A large part of using a computer, or any multimedia device these days, is watching videos – from streaming music to feature films to TV shows and personal shots – video watching comprises a significant chunk of our over overall usage. In the world of computers, when it comes to media playback, many big players instantly spring to mind. VLC Media Player, KMPlayer, Media Player Classic are perhaps the top three all across the product line, and perhaps rightly so. With the bucket list of features that these applications bring, its hard to fathom a newcomer making any place. Hence, this was the question in my mind when I came across the software Power Video Player, and my investigation of the tool revolved around finding something unique about this tool that would make it worthy of a review. Luckily, I did find one aspect, and you can read more about it just past the fold.
I played with for a while, wondering if there was anything in this player that would qualify it for a review. As I was to give up, I noticed something, HD playback. Power Video Player had the most amazing rendering of 1080p videos.
Let me explain. I have an Intel Core i3 processor in my laptop with a 15.6”, 1366 x 768 screen. Theoretically, with VLC or KMPlayer, 1080p videos were at best grainy, with obvious stuttering. VLC fared even worse with those on default settings. With PVP, the difference was obvious. The software claims to employs DirectShow, COM Interop and PInvoke programming, and the resulting 1080p playback was as smooth and crystal clear as any other video format. There was no stuttering element at all.

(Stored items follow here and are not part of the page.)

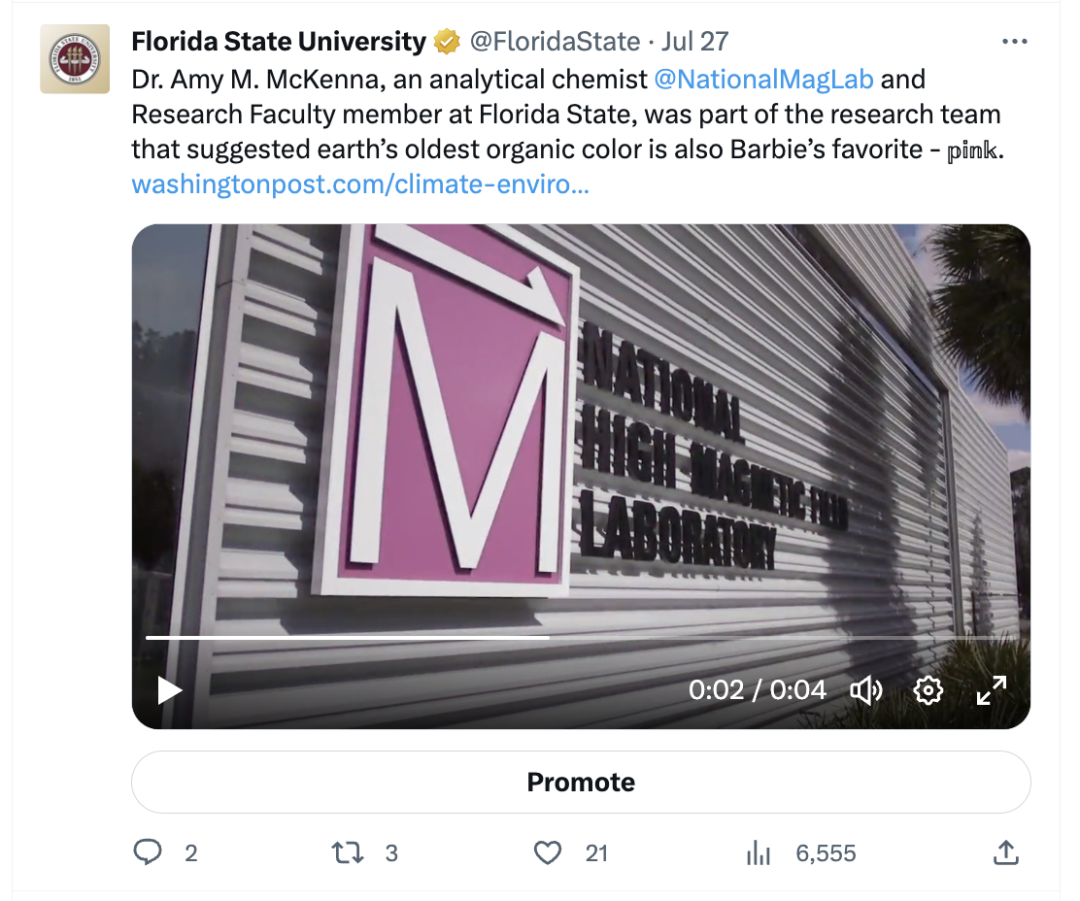The height and width of the screenshot is (901, 1080).
Task: Click the retweet icon
Action: point(348,853)
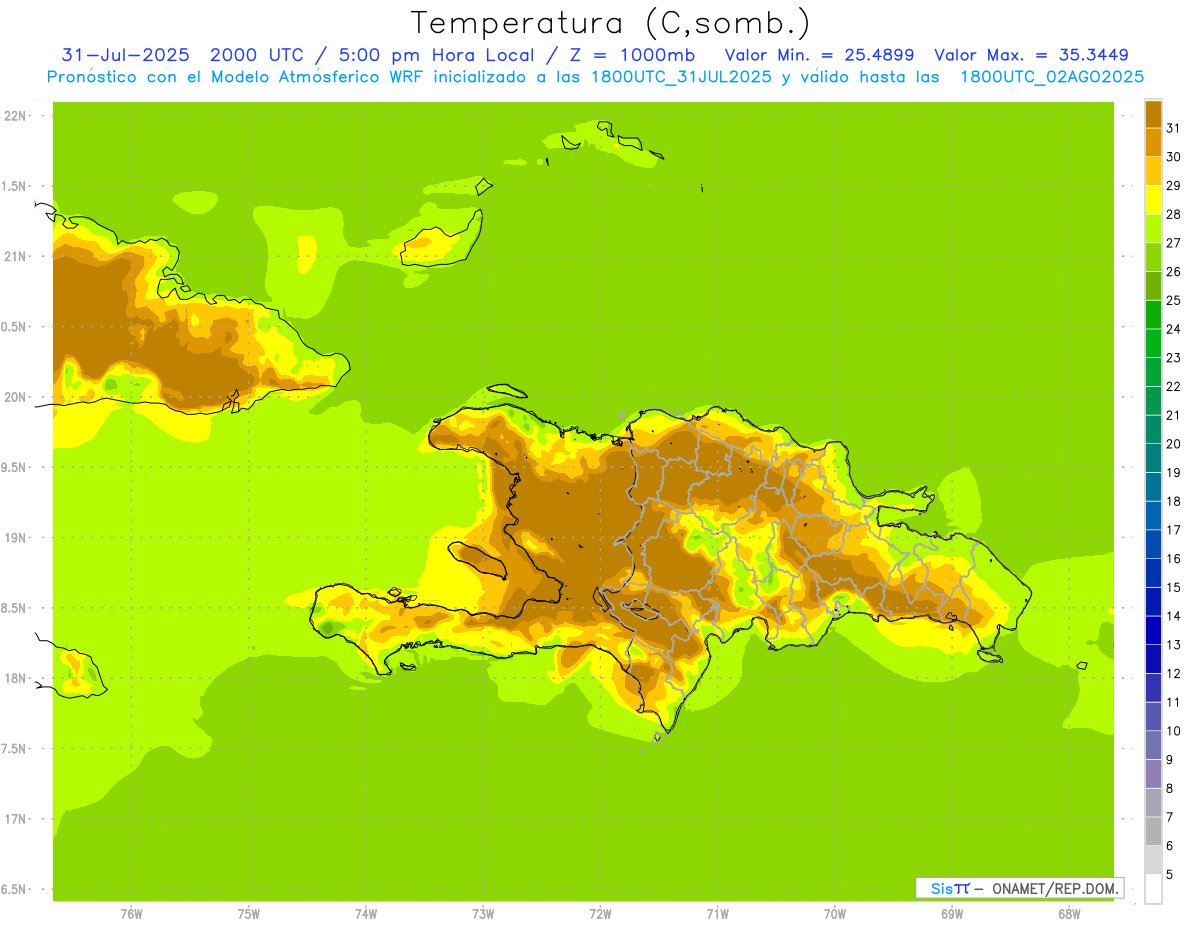The height and width of the screenshot is (927, 1200).
Task: Click the 72W longitude axis label
Action: pyautogui.click(x=600, y=914)
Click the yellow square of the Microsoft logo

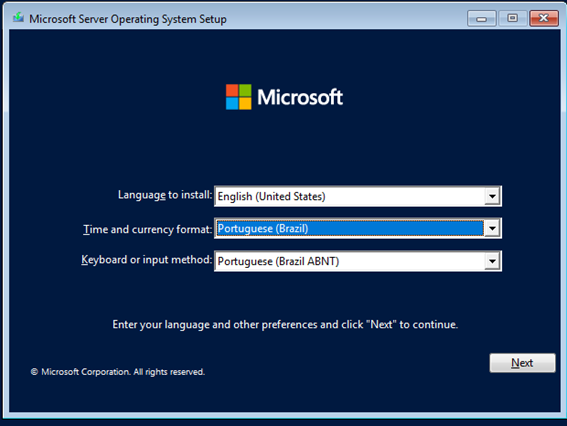click(x=245, y=104)
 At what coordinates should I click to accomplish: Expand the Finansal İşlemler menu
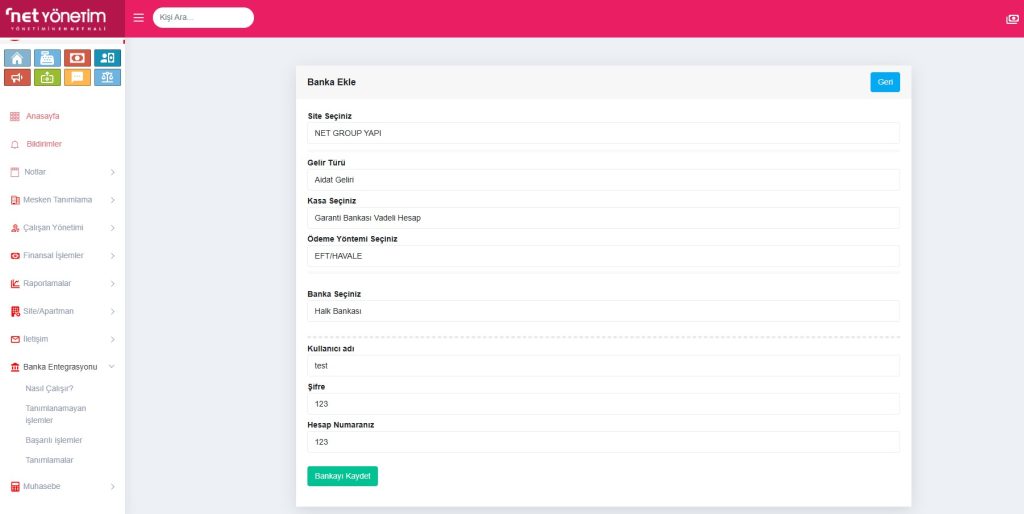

Other than this, the interface is minimalist, with not much settings to play with. Primary features include:
– Convenient UI
– Plays almost all multimedia formats (requires appropriate codecs to be present on the client system)
– Full DVD Support (MPEG-2 and AC3 decoders should be installed on the client system)
– Video control: Video size, aspect ratio
– Playback speed control
– Windowed and fullscreen playback
– Displays detailed information about each video and audio stream
– Reports the format that could not be rendered because of the missing codec(s)
– Customizable keyboard and mouse actions
– Multilingual interface: English, Russian
– Skinnable (only one default skin is shipped now)
– Supports various video renderers: Legacy Video Renderer, VMR/VMR9, EVR
The program is written in C# as a Windows Forms application and works with all versions of Windows. Our testing was done with Windows 7 32-bit OS.